**What needs to be done:**
Everything in the listing below needs to be returned word for word.

**Data under study:**
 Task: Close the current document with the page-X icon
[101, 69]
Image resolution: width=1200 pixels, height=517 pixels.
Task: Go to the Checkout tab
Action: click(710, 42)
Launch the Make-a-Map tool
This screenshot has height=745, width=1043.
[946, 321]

**Answer to this problem:**
 Task: Close the current document with the page-X icon
[101, 69]
Image resolution: width=1200 pixels, height=517 pixels.
Task: Go to the Checkout tab
Action: click(710, 42)
Launch the Make-a-Map tool
This screenshot has height=745, width=1043.
[946, 321]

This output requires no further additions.